In its own statement Monday, Seattle Genetics said that technology used in Daiichi Sankyo’s DS-8201 and other drug candidates “rightfully belongs to Seattle Genetics” under the partnering agreement the two companies entered in 2008. The biotech, based in the Seattle suburb of Bothell, Washington, said that the linker and other ADC technologies used in the drugs are improvements over its own technology. Daiichi Sankyo said Seattle Genetics’ claims were without merit.

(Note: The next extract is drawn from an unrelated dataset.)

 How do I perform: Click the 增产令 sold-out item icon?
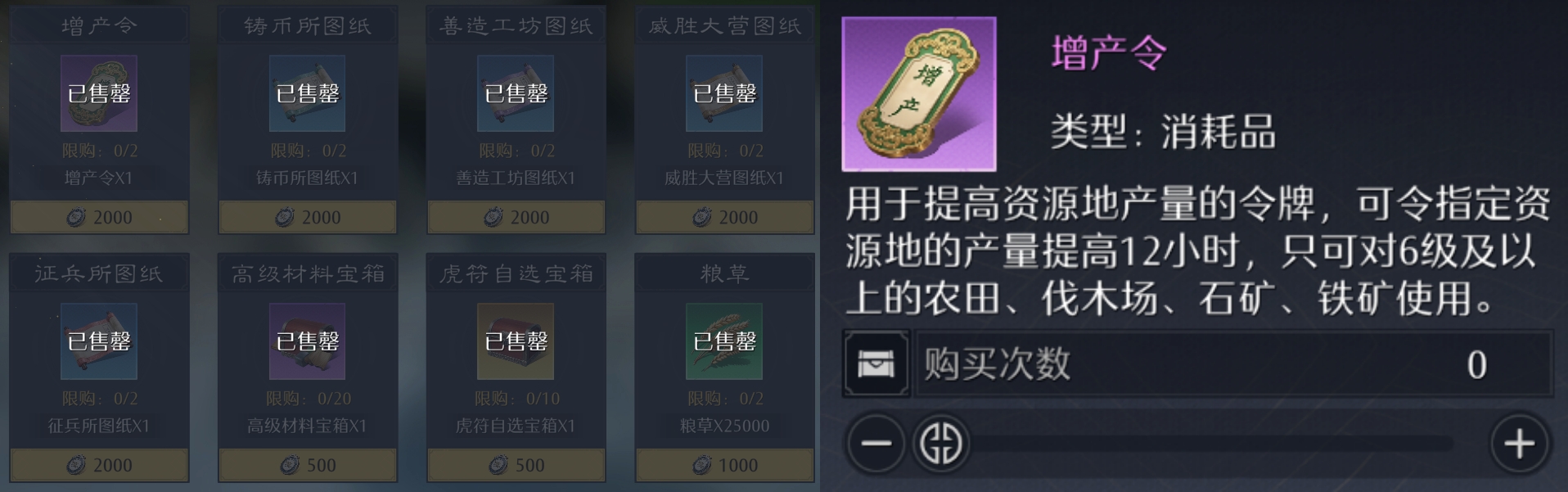coord(99,93)
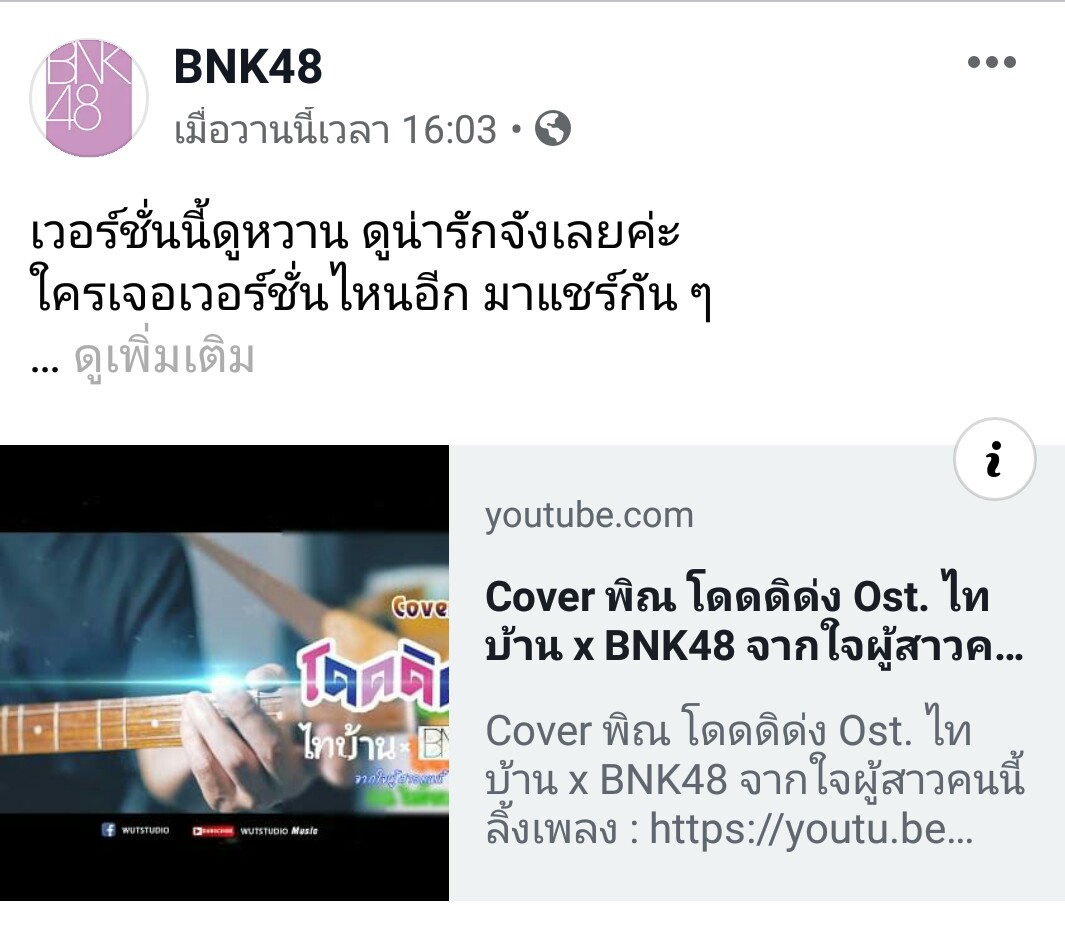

For its part, Daiichi Sankyo has stated that DS-8201 is based on its own, proprietary technology, DXd, which also forms the backbone of another of its drug candidates, the Phase I/II DS-7300, designed to target the B7-H3 antigen in various solid tumors.
ADCs are like biological guided missiles, consisting of a monoclonal antibody targeted to a cell-surface antigen that delivers a pharmaceutical payload. Linkers are an essential component to ADCs because if improperly constructed, the pharmaceutical agent can break off prematurely, rendering the drug ineffective or causing off-target toxicity. Approved ADCs include Seattle Genetics’ only current marketed product, Adcetris (brentuximab vedotin), which works by targeting the CD30 antigen in Hodgkin’s lymphoma and certain T-cell lymphomas, and Pfizer’s Mylotarg (gemtuzumab ozogamicin) and Besponsa (inotuzumab ozogamicin), which respectively target CD33 in acute myeloid leukemia and CD22 in acute lymphoblastic leukemia. Seattle Genetics and Daiichi Sankyo developed Adcetris – originally called SGN-35 – under the former partnership.
DS-8201 is also the subject of a $7 billion partnership between Daiichi Sankyo and British drugmaker AstraZeneca announced in March. The development and commercialization agreement included an upfront payment of $1.35 billion from AstraZeneca to Daiichi Sankyo, as well as contingent payments of up to $5.55 billion, which would include $3.8 billion in regulatory milestones and $1.75 billion in sales milestones.